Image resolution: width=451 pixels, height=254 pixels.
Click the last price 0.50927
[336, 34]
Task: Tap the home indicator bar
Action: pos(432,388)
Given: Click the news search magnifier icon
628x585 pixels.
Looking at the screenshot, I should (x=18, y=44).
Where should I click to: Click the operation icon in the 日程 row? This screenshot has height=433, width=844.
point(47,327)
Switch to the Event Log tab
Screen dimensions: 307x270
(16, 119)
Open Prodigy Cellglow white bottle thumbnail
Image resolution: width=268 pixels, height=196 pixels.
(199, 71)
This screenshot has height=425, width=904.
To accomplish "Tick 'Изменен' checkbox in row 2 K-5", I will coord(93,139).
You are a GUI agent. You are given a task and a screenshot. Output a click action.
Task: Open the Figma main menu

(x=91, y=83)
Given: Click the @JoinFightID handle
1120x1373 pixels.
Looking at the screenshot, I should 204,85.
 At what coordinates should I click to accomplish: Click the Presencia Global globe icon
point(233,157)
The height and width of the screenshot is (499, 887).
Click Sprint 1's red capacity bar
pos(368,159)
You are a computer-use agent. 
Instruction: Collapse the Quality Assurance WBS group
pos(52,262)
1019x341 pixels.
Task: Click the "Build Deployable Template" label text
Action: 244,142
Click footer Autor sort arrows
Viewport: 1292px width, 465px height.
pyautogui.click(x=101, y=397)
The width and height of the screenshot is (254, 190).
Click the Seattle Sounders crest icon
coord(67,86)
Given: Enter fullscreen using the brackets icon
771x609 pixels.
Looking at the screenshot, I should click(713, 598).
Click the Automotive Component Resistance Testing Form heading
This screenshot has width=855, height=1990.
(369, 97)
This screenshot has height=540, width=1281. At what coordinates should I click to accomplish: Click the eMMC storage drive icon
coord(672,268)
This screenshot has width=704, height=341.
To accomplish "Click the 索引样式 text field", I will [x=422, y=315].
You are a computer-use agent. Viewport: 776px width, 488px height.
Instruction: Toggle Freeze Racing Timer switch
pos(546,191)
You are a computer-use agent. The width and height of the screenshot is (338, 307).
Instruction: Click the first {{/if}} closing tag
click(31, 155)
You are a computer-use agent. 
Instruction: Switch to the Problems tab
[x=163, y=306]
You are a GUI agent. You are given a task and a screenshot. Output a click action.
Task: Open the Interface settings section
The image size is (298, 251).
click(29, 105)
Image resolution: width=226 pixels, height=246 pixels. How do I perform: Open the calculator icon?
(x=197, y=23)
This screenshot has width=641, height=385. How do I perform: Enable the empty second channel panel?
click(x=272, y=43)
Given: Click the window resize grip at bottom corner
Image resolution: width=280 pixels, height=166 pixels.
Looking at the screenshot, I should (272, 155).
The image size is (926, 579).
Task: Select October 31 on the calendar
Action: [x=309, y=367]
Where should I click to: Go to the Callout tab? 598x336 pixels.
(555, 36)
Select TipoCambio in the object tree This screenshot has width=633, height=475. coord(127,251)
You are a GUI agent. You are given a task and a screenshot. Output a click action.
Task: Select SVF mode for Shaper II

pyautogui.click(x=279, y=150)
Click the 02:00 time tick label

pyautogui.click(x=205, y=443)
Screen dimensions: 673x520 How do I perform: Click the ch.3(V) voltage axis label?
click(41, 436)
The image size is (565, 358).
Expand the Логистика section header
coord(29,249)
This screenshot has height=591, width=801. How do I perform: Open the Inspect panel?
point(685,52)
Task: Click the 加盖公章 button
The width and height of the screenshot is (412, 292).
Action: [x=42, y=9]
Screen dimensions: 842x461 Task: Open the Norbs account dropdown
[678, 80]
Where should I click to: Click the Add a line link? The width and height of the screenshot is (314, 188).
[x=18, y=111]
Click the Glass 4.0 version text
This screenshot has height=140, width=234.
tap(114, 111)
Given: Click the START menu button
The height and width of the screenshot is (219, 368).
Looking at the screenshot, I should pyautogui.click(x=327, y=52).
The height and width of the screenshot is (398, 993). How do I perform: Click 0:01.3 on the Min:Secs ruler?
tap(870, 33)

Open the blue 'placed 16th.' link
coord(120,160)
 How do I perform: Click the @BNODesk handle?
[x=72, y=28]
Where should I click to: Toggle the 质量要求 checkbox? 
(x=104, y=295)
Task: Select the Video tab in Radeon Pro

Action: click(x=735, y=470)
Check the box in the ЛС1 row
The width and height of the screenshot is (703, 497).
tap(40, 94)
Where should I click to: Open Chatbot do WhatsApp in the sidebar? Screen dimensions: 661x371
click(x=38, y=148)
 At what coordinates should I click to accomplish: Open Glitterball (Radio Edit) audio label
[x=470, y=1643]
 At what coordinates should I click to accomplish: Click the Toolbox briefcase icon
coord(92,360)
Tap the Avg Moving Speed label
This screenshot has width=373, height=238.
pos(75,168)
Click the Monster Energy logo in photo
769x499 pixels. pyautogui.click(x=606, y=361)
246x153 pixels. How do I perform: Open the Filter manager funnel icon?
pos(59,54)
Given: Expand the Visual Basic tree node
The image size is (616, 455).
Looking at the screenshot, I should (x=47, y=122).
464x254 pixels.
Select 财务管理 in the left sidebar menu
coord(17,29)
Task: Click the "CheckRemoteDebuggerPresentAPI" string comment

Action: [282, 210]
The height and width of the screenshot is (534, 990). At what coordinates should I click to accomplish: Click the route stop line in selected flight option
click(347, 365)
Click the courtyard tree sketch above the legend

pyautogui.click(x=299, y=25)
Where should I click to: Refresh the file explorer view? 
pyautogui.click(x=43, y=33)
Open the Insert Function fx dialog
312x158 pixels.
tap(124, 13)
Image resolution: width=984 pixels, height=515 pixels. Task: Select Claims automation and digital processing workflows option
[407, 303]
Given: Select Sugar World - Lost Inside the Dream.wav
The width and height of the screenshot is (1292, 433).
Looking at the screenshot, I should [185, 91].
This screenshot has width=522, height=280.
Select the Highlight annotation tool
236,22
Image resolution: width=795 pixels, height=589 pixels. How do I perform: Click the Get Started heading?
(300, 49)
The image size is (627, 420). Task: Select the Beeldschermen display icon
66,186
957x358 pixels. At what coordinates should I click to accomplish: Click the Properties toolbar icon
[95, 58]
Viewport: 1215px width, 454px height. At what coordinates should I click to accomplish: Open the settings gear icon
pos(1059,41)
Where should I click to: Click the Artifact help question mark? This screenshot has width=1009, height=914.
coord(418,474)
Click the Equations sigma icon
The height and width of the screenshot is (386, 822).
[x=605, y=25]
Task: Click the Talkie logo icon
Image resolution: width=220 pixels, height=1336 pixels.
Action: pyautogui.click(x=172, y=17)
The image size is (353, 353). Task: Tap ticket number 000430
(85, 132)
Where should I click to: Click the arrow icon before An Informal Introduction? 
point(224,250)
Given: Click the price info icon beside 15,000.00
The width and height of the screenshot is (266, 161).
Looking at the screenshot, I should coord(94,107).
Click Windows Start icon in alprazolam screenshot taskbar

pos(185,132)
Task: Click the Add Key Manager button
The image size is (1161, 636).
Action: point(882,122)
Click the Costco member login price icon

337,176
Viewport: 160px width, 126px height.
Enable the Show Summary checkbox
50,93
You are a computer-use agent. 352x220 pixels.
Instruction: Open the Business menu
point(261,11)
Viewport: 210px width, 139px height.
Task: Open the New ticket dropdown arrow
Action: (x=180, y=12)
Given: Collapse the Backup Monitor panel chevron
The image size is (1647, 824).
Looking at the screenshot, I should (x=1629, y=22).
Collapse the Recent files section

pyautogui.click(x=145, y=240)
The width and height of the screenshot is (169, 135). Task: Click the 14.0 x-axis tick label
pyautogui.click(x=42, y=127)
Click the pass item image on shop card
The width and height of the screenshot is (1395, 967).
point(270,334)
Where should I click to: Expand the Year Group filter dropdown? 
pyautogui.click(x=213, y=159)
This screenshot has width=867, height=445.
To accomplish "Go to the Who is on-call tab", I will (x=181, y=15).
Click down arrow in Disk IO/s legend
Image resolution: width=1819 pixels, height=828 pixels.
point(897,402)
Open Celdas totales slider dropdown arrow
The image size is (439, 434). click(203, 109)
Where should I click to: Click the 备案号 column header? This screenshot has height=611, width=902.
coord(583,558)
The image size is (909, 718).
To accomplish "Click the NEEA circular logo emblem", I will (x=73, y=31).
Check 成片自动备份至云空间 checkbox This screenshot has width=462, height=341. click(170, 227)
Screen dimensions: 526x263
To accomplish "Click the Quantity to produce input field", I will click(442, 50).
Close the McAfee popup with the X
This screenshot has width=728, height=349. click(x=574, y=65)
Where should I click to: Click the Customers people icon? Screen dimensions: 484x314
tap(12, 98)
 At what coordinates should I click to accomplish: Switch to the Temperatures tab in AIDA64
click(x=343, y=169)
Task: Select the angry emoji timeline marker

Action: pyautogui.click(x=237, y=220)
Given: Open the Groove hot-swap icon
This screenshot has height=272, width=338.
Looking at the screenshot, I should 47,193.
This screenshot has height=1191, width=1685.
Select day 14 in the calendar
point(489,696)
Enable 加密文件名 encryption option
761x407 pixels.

────────────────────────────────────────

▶ _Exercise details_
Whenever a line includes the word "button", pull it out of the entries.

▶ _Written answer_
Task: Click the 加盖公章 button
Given: Click the START menu button
Task: Click the Add Key Manager button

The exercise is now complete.